Her latest project, By The Way, I Forgive You, embodies Carlile's unprecedented combination of wisdom and talent, along with help from her longtime musical partners Phil and Tim Hanseroth. We visited with Carlile backstage at Newport Folk Festival to talk about forgiveness, the story behind "The Joke," her exciting new female-focused festival, and what she does for fun in her time away from song.
How did you choose the direction you took for your sixth album, By The Way, I Forgive You — specifically with the theme of the defacto title track "Every Time I Hear That Song"?

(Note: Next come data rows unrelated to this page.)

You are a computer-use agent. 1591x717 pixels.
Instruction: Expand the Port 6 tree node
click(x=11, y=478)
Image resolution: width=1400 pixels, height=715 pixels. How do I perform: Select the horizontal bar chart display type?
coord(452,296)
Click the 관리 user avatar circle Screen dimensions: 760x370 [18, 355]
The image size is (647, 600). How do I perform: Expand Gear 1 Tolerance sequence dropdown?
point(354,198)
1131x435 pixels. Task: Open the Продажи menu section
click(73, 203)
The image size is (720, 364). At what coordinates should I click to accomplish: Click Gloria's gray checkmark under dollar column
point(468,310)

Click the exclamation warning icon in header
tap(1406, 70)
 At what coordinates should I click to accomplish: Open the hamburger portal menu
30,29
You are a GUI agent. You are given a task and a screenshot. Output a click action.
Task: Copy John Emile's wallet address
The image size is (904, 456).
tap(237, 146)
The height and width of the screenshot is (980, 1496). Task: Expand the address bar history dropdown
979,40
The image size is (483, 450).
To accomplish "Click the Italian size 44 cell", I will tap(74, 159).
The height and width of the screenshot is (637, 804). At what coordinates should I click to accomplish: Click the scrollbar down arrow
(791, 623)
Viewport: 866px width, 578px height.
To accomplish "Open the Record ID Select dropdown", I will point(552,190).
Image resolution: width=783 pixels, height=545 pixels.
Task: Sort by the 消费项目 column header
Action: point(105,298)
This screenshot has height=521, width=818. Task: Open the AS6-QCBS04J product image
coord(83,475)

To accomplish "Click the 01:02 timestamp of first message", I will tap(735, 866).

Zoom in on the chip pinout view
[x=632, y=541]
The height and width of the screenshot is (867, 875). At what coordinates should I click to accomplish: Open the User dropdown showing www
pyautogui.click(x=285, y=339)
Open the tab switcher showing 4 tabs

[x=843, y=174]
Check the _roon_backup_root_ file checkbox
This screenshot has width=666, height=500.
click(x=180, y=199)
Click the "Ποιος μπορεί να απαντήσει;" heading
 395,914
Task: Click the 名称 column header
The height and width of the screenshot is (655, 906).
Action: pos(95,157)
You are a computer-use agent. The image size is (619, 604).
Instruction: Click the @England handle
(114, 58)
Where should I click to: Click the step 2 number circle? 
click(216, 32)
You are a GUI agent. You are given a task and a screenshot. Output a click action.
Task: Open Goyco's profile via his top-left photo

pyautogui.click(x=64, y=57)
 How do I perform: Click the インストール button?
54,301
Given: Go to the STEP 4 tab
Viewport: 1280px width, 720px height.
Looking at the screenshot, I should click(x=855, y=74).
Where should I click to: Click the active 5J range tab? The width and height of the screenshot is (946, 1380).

I just think that concept of forgiveness has been diluted and culturally white, middle class Christianized, hashtag "blessed," that word, in a way that takes away from how radical and beautiful it really is to forgive and to accept something. Not to be confused with complacency, but to forgive someone, even if they're not sorry, and also to forgive life itself for killing your parents and letting you down politically and the things that it does. I didn't set out to write about that, but when the chunks of stone were taken away I saw the shape of the sculpture, I knew what it was, and that's why we named the album, By The Way, I Forgive You.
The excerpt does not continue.